There was a significant (P<0.05) rise in ESBL producers in E. coli from 40 to 61 per cent over a period of 10 years and the rate of change was 6.7 per cent. No such change was observed in K. pneumoniae during the study period. However, a decrease in ESBL producers in K. pneumoniae was noticed from 2006 onwards though not statistically significant [Table 1].

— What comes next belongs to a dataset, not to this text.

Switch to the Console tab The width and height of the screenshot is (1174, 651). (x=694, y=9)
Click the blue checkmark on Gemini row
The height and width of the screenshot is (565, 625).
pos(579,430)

Due to the rise in carbapenem resistance, all the isolates of K. pneumoniae and E. coli were screened for carbapenemase and Amp C production from 2009 to determine the mechanism of resistance. A total of 423 isolates (167 E. coli and 256 K. pneumoniae) were screened. More than half of the total 256 isolates of K. pneumoniae (130 isolates, 51%) were MHT positive thus carbapenemase producers. Of these, carbapenemase producers in K. pneumoniae, 103 (79%) were MBL producers with MBL E-test and imepenem - EDTA combined disc test positive. In E. coli, of the total of 167 isolates, 25(15%) were MHT positive and thus carbapenemase producers. Of these, seven (28%) were MBL producers and were MBL E-test and combined disc test positive. The remaining 18 (72%) were all class A KPC producers i.e. these were only MHT positive and MBL E-test and combined disc test negative and were resistant to carbapenems. All the 423 isolates of 2009 were screened for AmpC production and 8 per cent of the isolates of both K. pneumoniae (20) and E. coli (13) were AmpC positive.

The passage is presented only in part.